For months while he was jailed in Iran’s most notorious prison, Jason Rezaian slept on a cold, roach-infested floor. His guards would use lights and a loud fan to keep him awake. When it became too difficult to rest, prison officials gave him tranquilizers so he could fall asleep.

These are among the harrowing details that have been revealed in a lawsuit filed Monday by the Rezaian family against Iran and the Revolutionary Guard. The lawsuit states Rezaian, as well as his wife, mother and brother, suffered irreparable harm as a result of torture, hostage-taking and acts of terrorism.
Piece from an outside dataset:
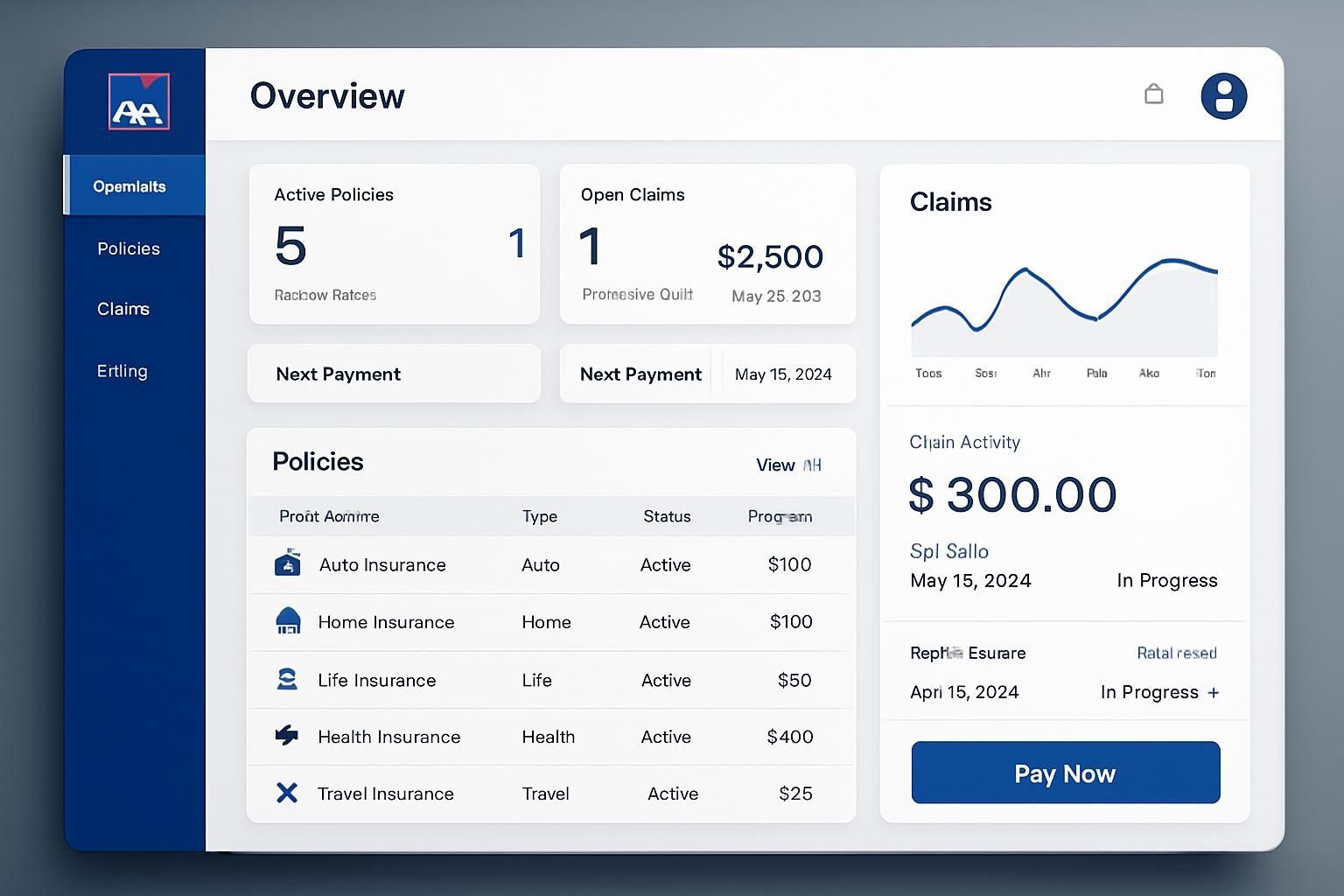Click the Home Insurance house icon
Image resolution: width=1344 pixels, height=896 pixels.
pyautogui.click(x=288, y=621)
Excerpts in the lawsuit paint a grim picture of the family while Rezaian was in jail. The suit reveals both Rezaian’s wife, Yeganeh Salehi, and his brother, Ali Rezaian, contemplated suicide to raise more public outrage for his cause and Iran’s actions, and that the family continues to fear backlash from the Iranian government.

Below are some of the most harrowing details from the lawsuit:

1.  Iranian agents first confronted Rezaian and Salehi at their apartment building on July 22, 2014, keeping them at their apartment as agents rifled through their belongings.


2. Rezaian and his wife were  taken to Tehran's notorious Evin Prison. They were promptly separated and interrogated. Rezaian was placed in solitary confinement.


3. Prison guards denied Rezaian sleep, and he slept on the floor.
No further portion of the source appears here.